**PAGE**

□ □ □ □ □ □ □

APPEAL from the Circuit Court of De Kalb County; the Hon. THOMAS F. CLIFFE, Judge, presiding.


Defendant-Appellant, Edward H. Collins, appeals from an order finding him in direct criminal contempt of court and sentencing him to 180 days in the De Kalb county jail.

A report of proceedings was prepared pursuant to Supreme Court Rule 323(c) (Ill. Rev. Stat. 1975, ch. 110A, par. 323). According to that report when the circuit court of De Kalb county was called to order at 9 a.m. on April 20, 1976, defendant was seated in the second row of the courtroom without any clothing; his clothes were strewed on the floor by his feet. At this time there were approximately 100 people in the courtroom. After the judge took his place on the bench he ordered defendant removed from the courtroom.

□ □ □ □ □ □ □

**GIVEN ENTRIES**
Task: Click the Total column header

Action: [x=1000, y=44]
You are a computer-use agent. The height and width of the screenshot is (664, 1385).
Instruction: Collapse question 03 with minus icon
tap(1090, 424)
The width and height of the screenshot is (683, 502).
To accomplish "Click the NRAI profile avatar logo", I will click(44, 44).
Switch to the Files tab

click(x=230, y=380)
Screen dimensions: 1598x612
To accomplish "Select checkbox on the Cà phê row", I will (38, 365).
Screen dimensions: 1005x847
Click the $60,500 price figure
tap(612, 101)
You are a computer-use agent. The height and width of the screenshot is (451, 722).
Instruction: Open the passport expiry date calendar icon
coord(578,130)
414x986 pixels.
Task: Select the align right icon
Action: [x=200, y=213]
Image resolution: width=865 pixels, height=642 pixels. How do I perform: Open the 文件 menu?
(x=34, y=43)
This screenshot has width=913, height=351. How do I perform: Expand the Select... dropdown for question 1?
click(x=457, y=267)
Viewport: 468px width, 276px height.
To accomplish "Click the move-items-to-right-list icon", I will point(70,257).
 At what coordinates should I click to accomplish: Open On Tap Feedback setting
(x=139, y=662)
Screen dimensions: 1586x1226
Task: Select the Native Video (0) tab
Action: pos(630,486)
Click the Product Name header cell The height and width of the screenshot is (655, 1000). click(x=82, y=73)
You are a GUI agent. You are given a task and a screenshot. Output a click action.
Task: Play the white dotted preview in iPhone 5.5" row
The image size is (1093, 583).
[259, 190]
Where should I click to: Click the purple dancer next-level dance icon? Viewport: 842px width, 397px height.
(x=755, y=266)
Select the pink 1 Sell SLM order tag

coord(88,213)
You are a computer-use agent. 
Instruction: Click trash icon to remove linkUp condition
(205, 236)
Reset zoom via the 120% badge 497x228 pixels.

□ □ □ □ □ □ □

**WHAT IS ASKED**
1. Reproduce verbatim the passage of the court opinion that opens with the words containing "Defendant-Appellant, Edward H." and closes with "from the courtroom.".
2. Write the next portion of the court opinion, picking up after its final sentence.
The material bears no relation to the court opinion.

**ANSWERS PROVIDED**
1.
Defendant-Appellant, Edward H. Collins, appeals from an order finding him in direct criminal contempt of court and sentencing him to 180 days in the De Kalb county jail.

A report of proceedings was prepared pursuant to Supreme Court Rule 323(c) (Ill. Rev. Stat. 1975, ch. 110A, par. 323). According to that report when the circuit court of De Kalb county was called to order at 9 a.m. on April 20, 1976, defendant was seated in the second row of the courtroom without any clothing; his clothes were strewed on the floor by his feet. At this time there were approximately 100 people in the courtroom. After the judge took his place on the bench he ordered defendant removed from the courtroom.

2.
Sometime between 10:30 a.m. and 11 a.m. after the morning cases had been disposed of, defendant was brought back before the judge at which time the judge cited him for direct contempt of court and ordered that he be incarcerated in the county jail for a period of 180 days. The judge then signed the order which recited the basis of the contempt including eight separate findings of fact. Defendant was provided with a copy of the contempt citation and was immediately transferred to the county jail.

Defendant contends first that the summary contempt proceeding instituted against him violated his right to due process. In support thereof he argues that as he was immediately removed from the courtroom there was no need for the "immediate penal vindication of the dignity of the court"; that defendant's intent to obstruct the court proceedings was not within the judge's knowledge; and that defendant was not given an opportunity to explain his actions.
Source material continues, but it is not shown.